In December that 2024 he was appointed Covid Counter-Fraud Commissioner in HM Treasury on a one-year contract to examine an estimated £7.6 billion of Covid-related fraud with a remit stretching beyond disputed PPE contracts to include spuriously received business support loans and grants; erroneously claimed furlough payments; and abuse of the Eat Out to Help Out scheme. His report, Pursuing Recoveries, Preventing Reoccurence was published on 9 December 2025. In April 2026 the Department of Health and Social Care announced his appointment as chair of the NHS Counter Fraud Authority.

Hayhoe has worked extensively in regulatory roles alongside his other appointments, serving as an executive reviewer for the Care Quality Commission and an external assessor for the College of Policing, a tribunal chair for the Nursing and Midwifery Council and the Association of Chartered Certified Accountants, and chair of the Taxation Disciplinary Board and the Legal Services Consumer Panel of the Legal Services Board.

== Politics ==

Whilst studying at the University of Cambridge, Hayhoe served as chairman of the university branch of the Tory Reform Group, was a member of the standing committee of the Cambridge Union Society, and following graduation served as president of Cambridge Students' Union.

Hayhoe was a research assistant and adviser to Conservative Party cabinet minister Peter Walker before joining the Social Democratic Party (SDP) in 1981 with seven other leading younger members of the Conservative Party, including Adair Turner and Anna Soubry. Having studied health policy and economics under Professor Alain Enthoven while at Stanford, Hayhoe joined the group that developed health policy for the party..

At the 1987 general election he contested Wycombe as an SDP candidate.

== Personal life ==
Hayhoe has written and spoken extensively about the challenges he has faced living with tinnitus and hearing loss since his thirties. In 2020 he was co-founder and first chair of the Disabled NHS Directors Network.

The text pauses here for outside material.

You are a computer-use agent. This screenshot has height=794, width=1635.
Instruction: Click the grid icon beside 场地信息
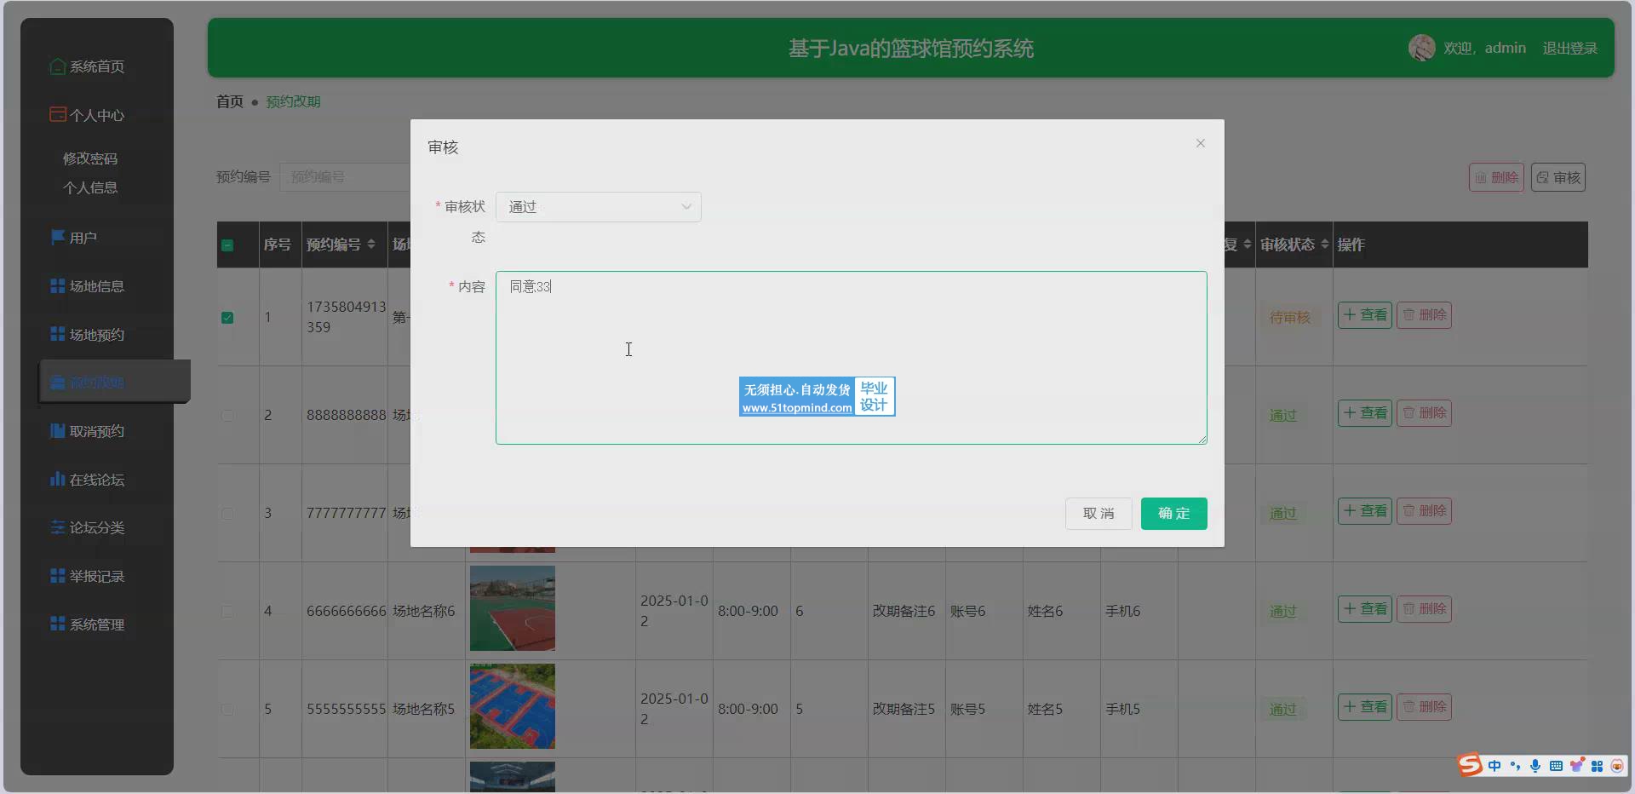(57, 286)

He has competed at national and international levels in a variety of dinghy, keelboat and offshore classes, including Firefly, 470, National 12, International 14, J/24, Laser, Laser 5000, Sigma 33, Prima 38, SB20 and Class 40, and J/105].. He served as commodore of Ranelagh Sailing Club and Vice Commodore of the Royal Ocean Racing Club and as chair of the Royal Yachting Association Tribunal.